The current version of chromosome 15 contains nine sequence gaps, including three that don't seem to coincide with copy number variations. Garber and his colleagues started tackling these non-structural gaps in their spare time.

Based on their analysis of the Celera genome, the researchers estimated that these gaps were roughly 9,000, 10,000, and 12,000 base pairs in size. To begin evaluating these, the team designed six primer pairs spanning the chromosome 15 gaps and used them to amplify human genomic DNA. When they attempted to clone this DNA into bacteria and sequence it, though, they didn't get the products they were looking for.

Similarly, when they tried to sequence so-called "shatter" libraries — created by breaking the PCR products into bits that were an average of 500 base pairs long — the team was unable to come up with sequence that was the correct size to fill the gaps.

The researchers speculated that such attempts were thwarted by bacteria's cells intolerance of DNA sequences in the gap regions, making it difficult or impossible to clone these regions into bacteria. So far, the team has not found a good explanation for this bias.

"Why exactly that sequence is toxic to bacteria, we don't know," Garber said.

To overcome such issues, the researchers decided to bypass the bacterial cloning step and directly sequence sheared PCR products from the shatter library using the Roche 454 Life Sciences GS FLX platform. These reads were assembled by hand at first and later using the ARACHNE assembler.

In general, the non-structural gaps that could be filled with this method tended to be low complexity sequence that was enriched for G and T nucleotides on one strand and C and A on the other. "We conclude that sequence composition plays a significant role in what makes these regions difficult to clone, but there are likely to be other factors as well," the authors noted.
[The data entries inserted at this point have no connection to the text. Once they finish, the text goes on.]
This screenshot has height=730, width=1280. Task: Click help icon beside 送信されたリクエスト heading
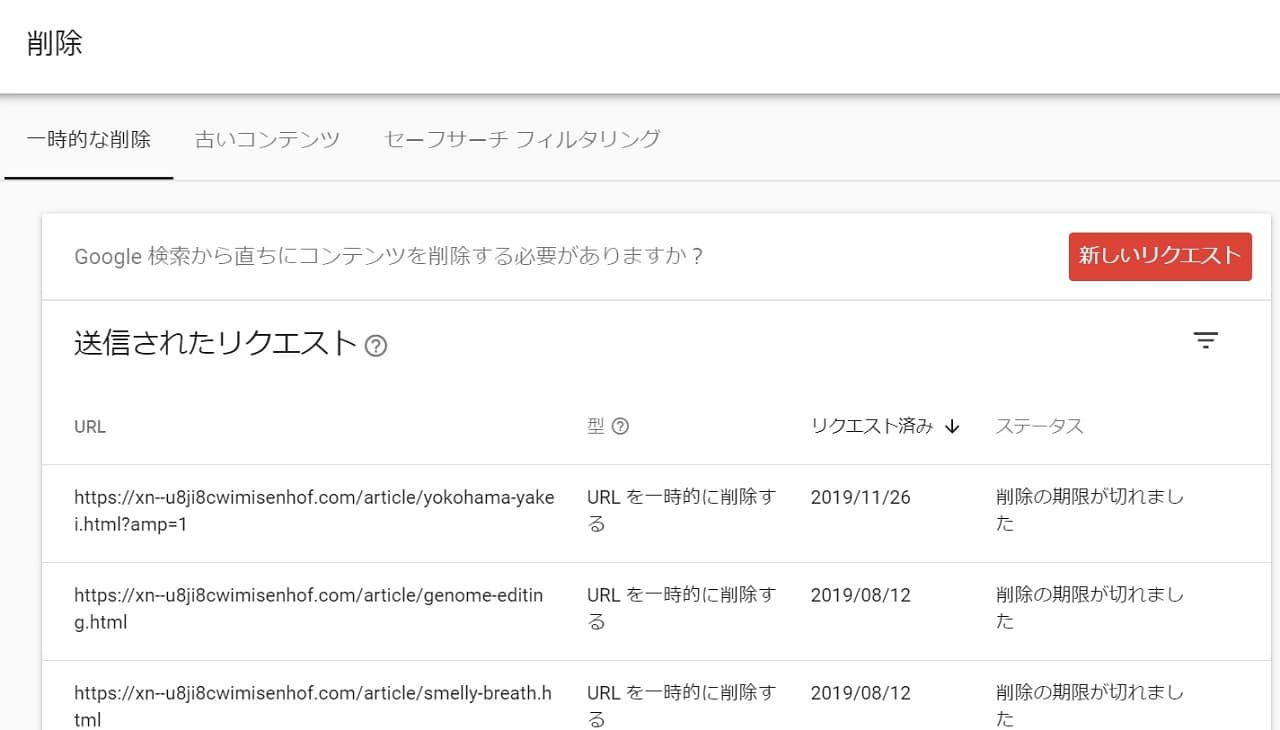coord(376,346)
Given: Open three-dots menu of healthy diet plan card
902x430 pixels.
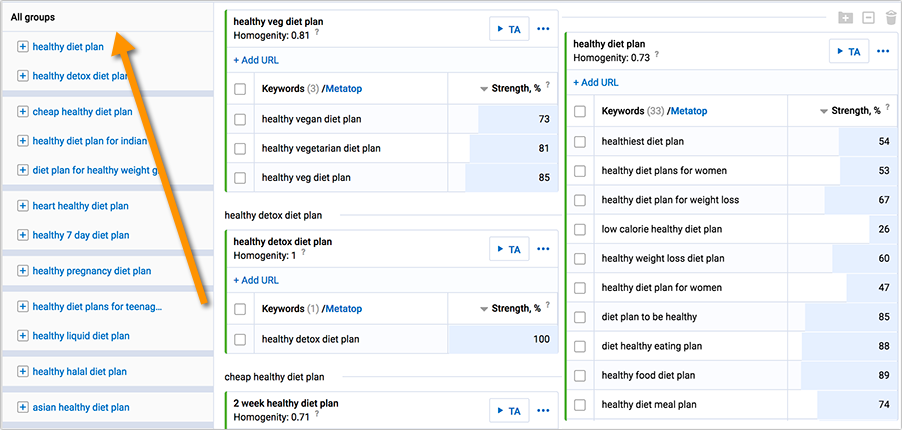Looking at the screenshot, I should click(883, 51).
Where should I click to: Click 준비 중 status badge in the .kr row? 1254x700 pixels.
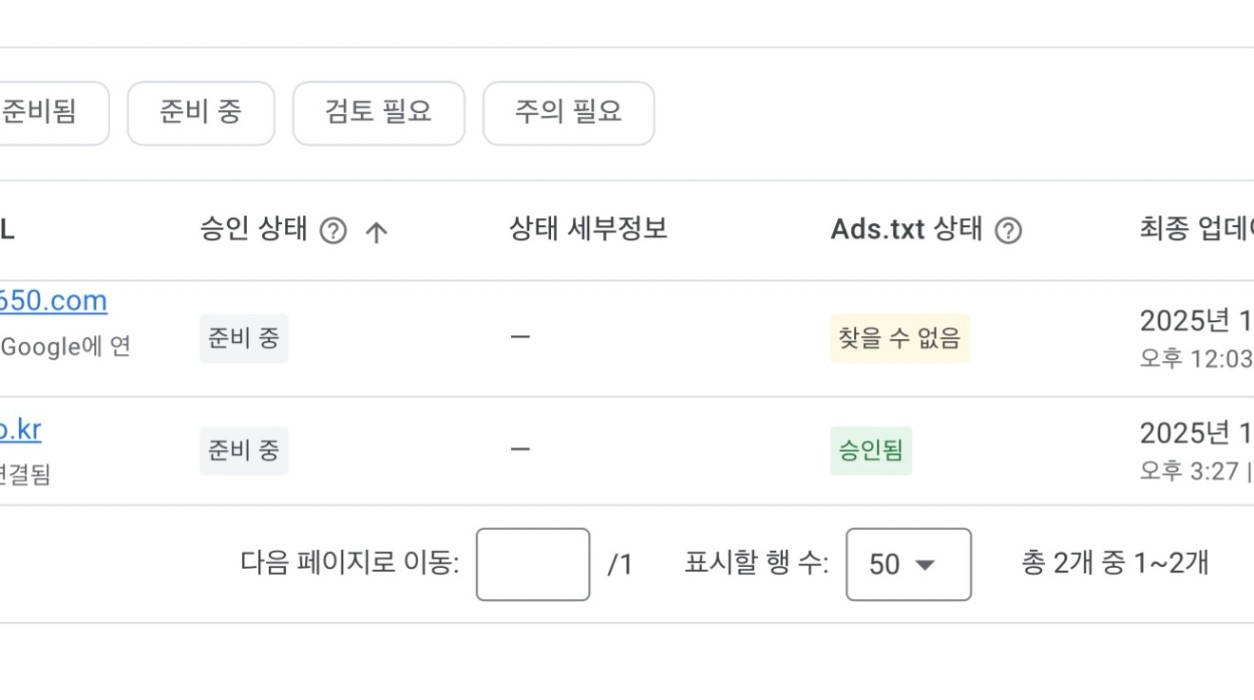tap(243, 450)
When the researchers examined the 454 reads used to construct the Watson genome, they found that there was a bit of sequence that corresponded to chromosome 15 gap regions, though not enough to cover any of the gaps. These sequences are missing from the Watson genome, Garber explained, because that genome was not assembled from scratch but based on previous human genome sequence.

The new approach offers a potential avenue for filling in "Type III" gaps in the human genome, which consist of unique euchromatin sequence gaps but is not aimed at "Type I" sub-telomeric gaps or "Type II" duplicated euchromatin gaps. An estimated 127 Type III gaps remain in the human genome.

While the researchers aren't planning to tackle these gaps themselves, Garber said he and his co-workers decided to publish their chromosome 15 results in case the findings prove useful for those involved in such efforts. They noted that a similar approach could also prove useful for filling sequence gaps in other finished or almost finished genomes as well.

"[G]iven the great effort already carried out to close them, we expect that flanking clones will be very close to the refractory region and, therefore, many gaps will be small ... and likely to be finishable by the method described here," the authors concluded. "The technique we present could also be applied to the targeted closure of gaps in other finished or near finished genomes such as mouse and dog."